Using port 80 for homepage-dashboard

bj0 · October 10, 2025, 7:28pm

I recently wanted to switch homepage-dashboard to use port 80, so it could be the “homepage” of my nuc. It turned out to be more difficult to figure out than I thought, as the services.homepage-dashboard module has it’s systemd service configured in such a way that using privileged ports is not possible.

After spending time digging through systemd docs, I eventually found that I could make it work by overriding:

    systemd.services.homepage-dashboard.serviceConfig.AmbientCapabilities =
      lib.mkForce "CAP_NET_BIND_SERVICE";
    systemd.services.homepage-dashboard.serviceConfig.CapabilityBoundingSet =
      lib.mkForce "CAP_NET_BIND_SERVICE";
    systemd.services.homepage-dashboard.serviceConfig.PrivateUsers = lib.mkForce false;

Is this the correct solution or am I missing something easier?

Is it worth opening a github issue to request this change?

rnhmjoj · October 12, 2025, 5:55pm

Well, yes, I don’t think we have a standardised method in NixOS to easily toggle hardening options, despite an increasingly larger number of modules depending on them.

newAM · October 12, 2025, 8:24pm

Sorry about this.
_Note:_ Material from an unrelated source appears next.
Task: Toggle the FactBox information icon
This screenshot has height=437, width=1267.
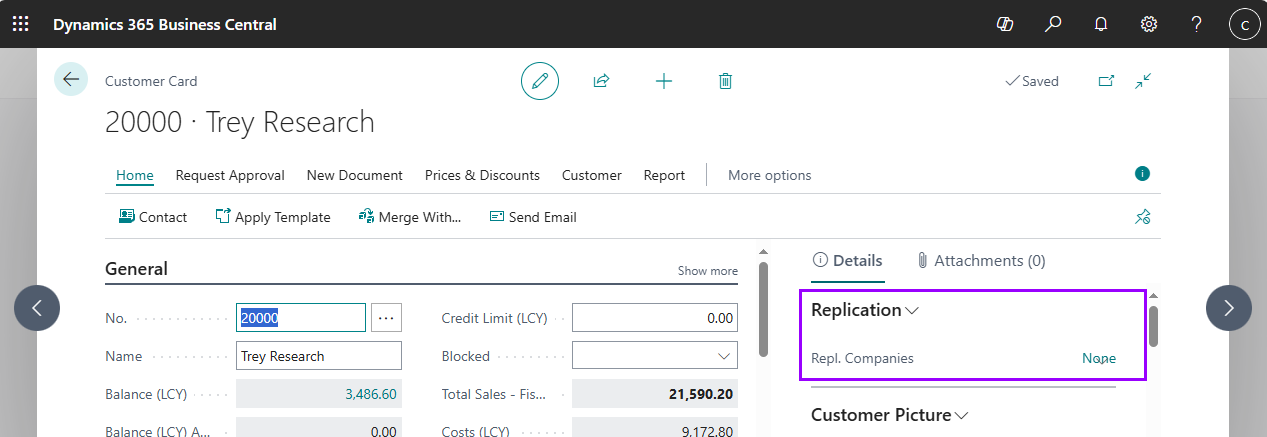Action: point(1142,174)
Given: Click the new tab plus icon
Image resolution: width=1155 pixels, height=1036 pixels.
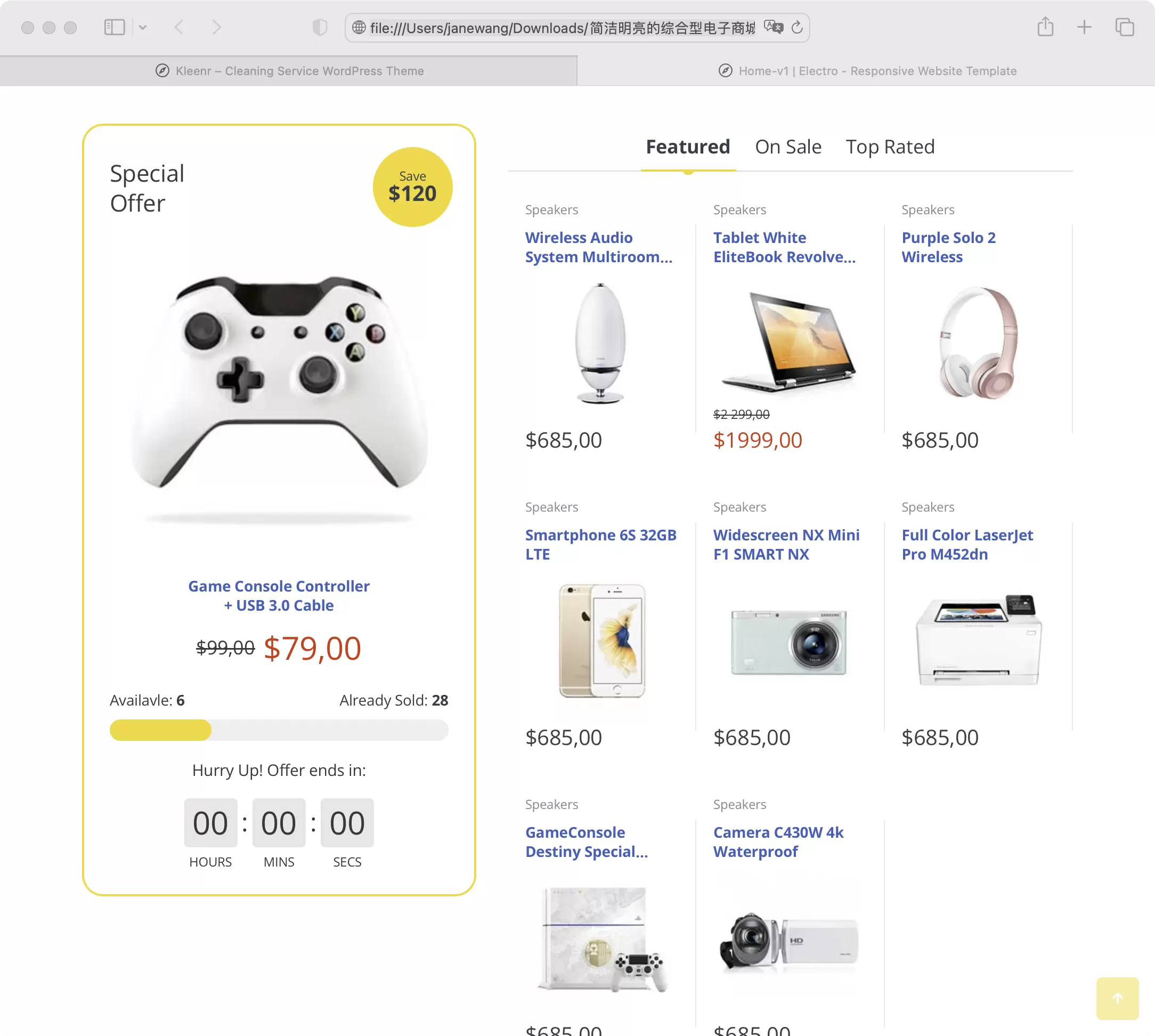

I am the person who added the hardening. I use a zero-trust model in my home network where all web services are behind a reverse proxy for TLS termination, and I didn’t consider this usage model.

I think the correct way to do this is to check if the port is less than 1024, and add CAP_NET_BIND_SERVICE if it is. I opened a pull-request here to fix this: nixos/homepage-dashboard: fix for service ports by newAM · Pull Request #451455 · NixOS/nixpkgs · GitHub

bj0 · October 13, 2025, 12:37am

Ah ok. I have my machines only accessible over a wireguard network so I don’t bother with reverse proxy. That patch sounds good.